RISE has had a few group meetings and has a group text of more than 80 students. Briana wants to expand the organization to start a letter-writing campaign to encourage rural students to attend the University of Georgia. She envisions a future ambassadorship program and visits to rural high schools to talk about applying to college, taking the SAT and ACT, how to apply for scholarships, and what life is like at UGA. Then, when rural students come to campus, the group aims to help with student retention, connecting them to resources like the Honors Program, the Tate Society, the ALL Georgia Program, and internships.

She wants to create a community for rural students.

“What keeps me going is, whenever RISE has tables at events, I meet another rural student who has had a hard time transitioning and wants to be a part of RISE.”

Miss UGA

Briana did a few pageants when she was little. Then, after a mock interview during her senior year of high school, her guidance counselor encouraged her to consider pageants—especially in the Miss Georgia circuit.

She cringes when she recounts her sparkly pink dress and “worst walk in the world” at her high school pageant.

Needless to say, she didn’t make the top 10.

She put in more work, and at the Miss Altamaha Scholarship Pageant, she was named first runner-up. Her next pageant was Miss UGA, which she won.

Briana genuinely likes being on stage and likes the evening gowns. She even likes the interview portion. “I oddly like answering questions,” she said.

Health promotion

Briana is a health promotion major. She struggled with an eating disorder while doing pageants. Her dad has high blood pressure, and her grandfather died of lung cancer.

“I saw how important health was, not only for me personally, but also for the people close to me,” she said. “I want to learn more about this to learn how to help other people be healthy.

“Your education affects how much money you’re going to make. The amount of money you make affects your health in the long run. People who are impoverished are more likely to be sick.”

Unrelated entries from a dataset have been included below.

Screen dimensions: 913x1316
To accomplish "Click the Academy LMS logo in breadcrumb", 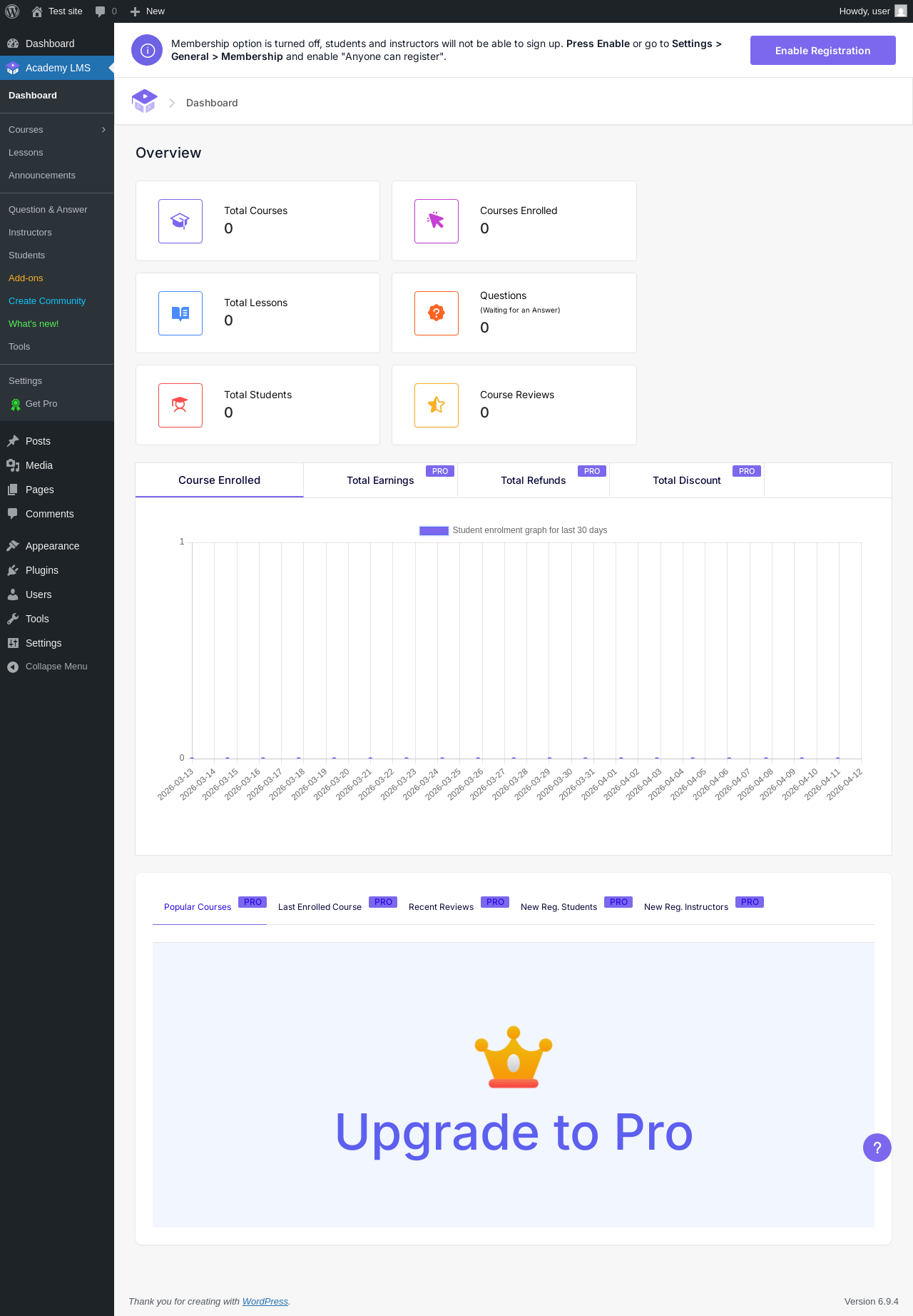I will click(x=145, y=101).
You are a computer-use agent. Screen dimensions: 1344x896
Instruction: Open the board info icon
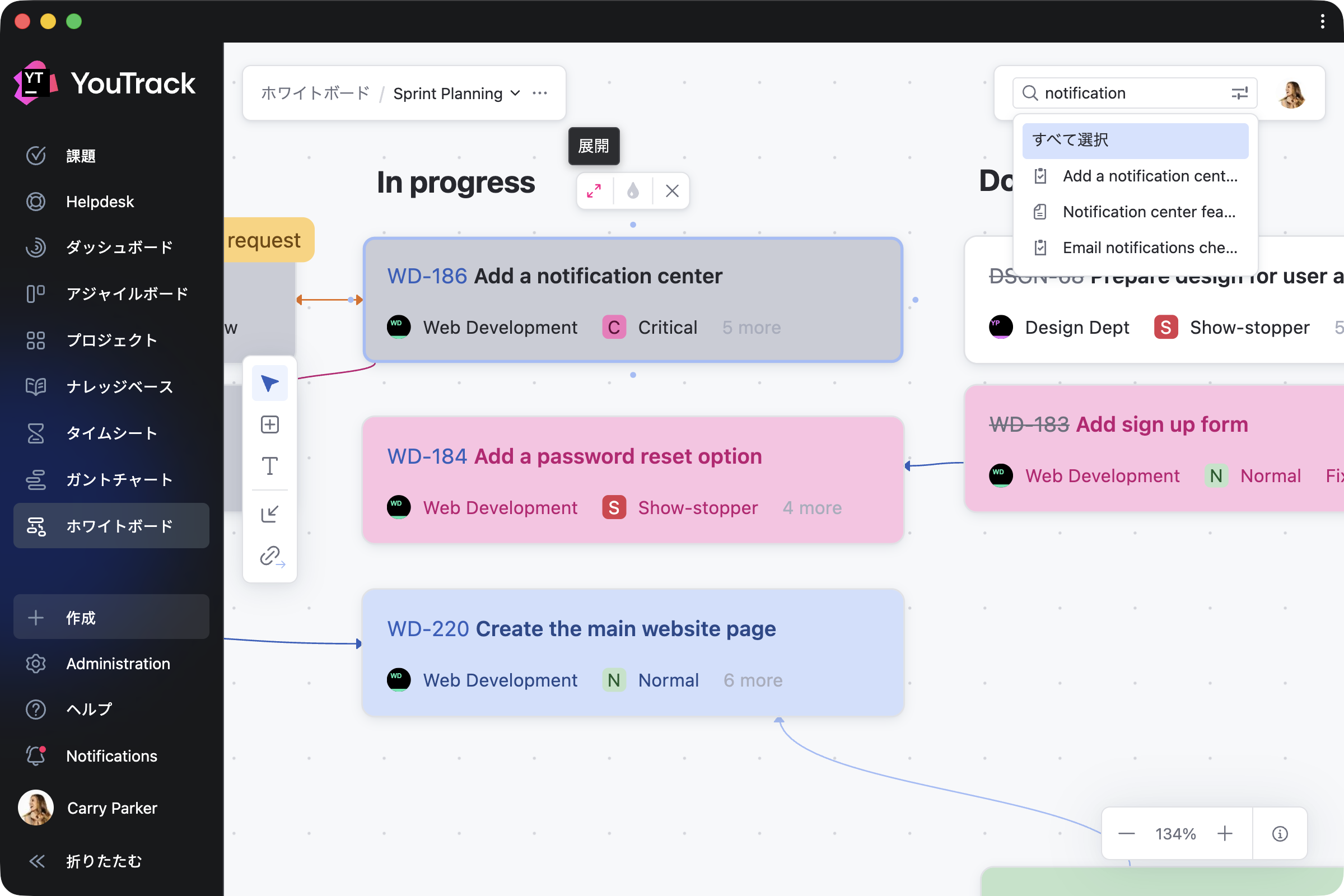pos(1280,834)
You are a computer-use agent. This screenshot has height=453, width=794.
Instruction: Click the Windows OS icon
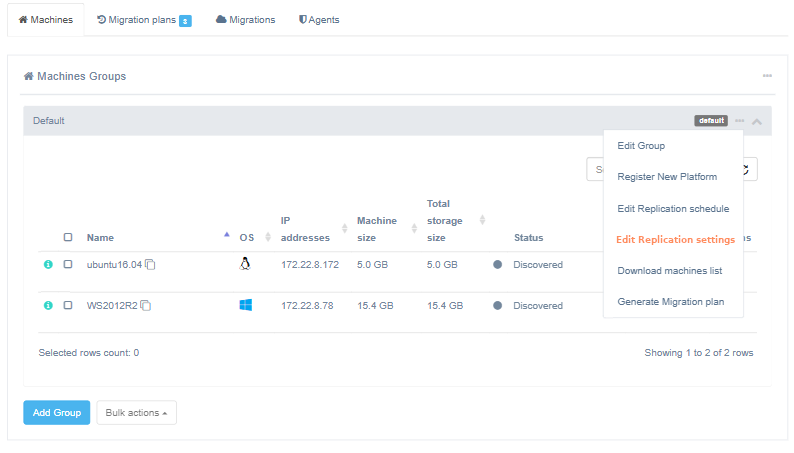click(x=245, y=305)
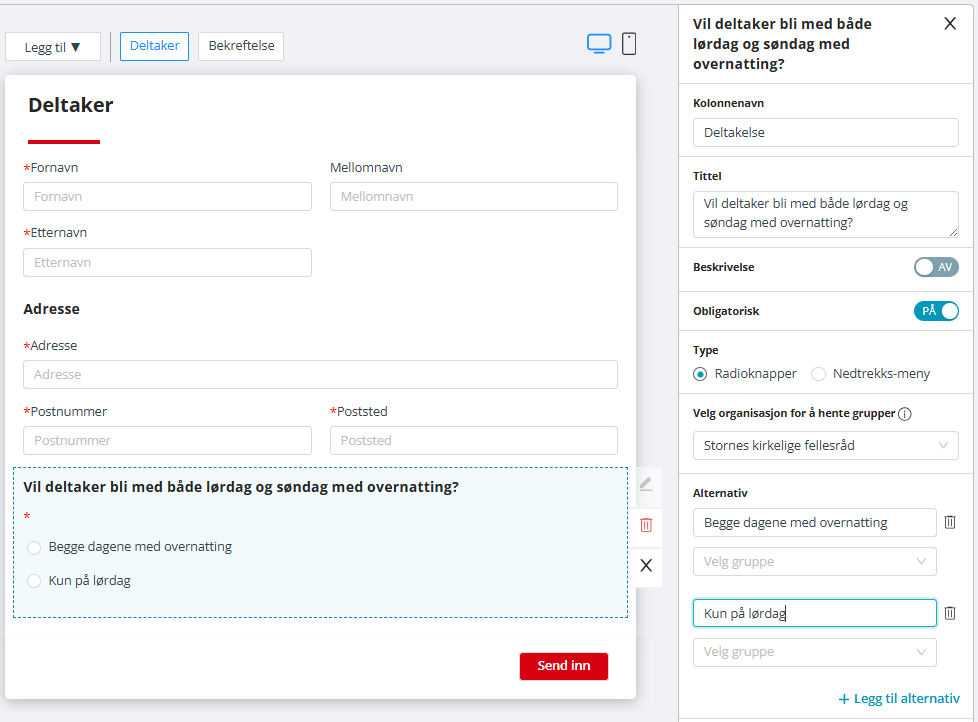
Task: Expand the Stornes kirkelige fellesråd dropdown
Action: click(825, 445)
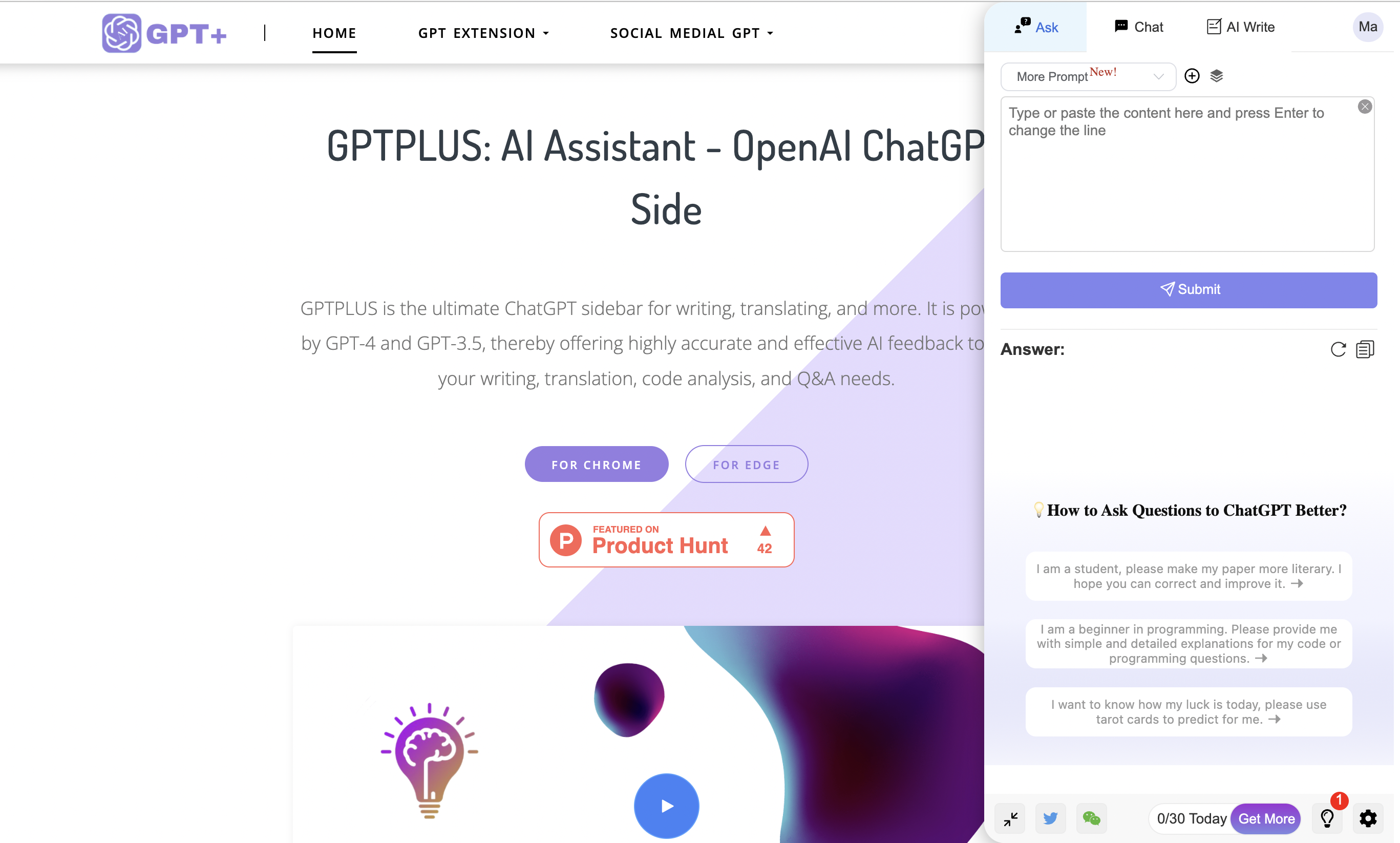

Her interest is how “African American students get into college, and stay in college, which will improve their economic status, and improving economic status will improve their health in the long run,” she said.

She’s currently conducting research with Darris Means, an associate professor in the Mary Frances Early College of Education, and working on an intervention to help rural high school students get into college.

For Briana, going to college was a way to challenge herself.

“I wanted to go to a bigger place and be exposed to new people, new ideas, new cultures, new backgrounds,” she said. “You don’t grow unless you’re challenged. You can be comfortable, but there’s no growth in that. I have grown so much from sticking the challenge out.”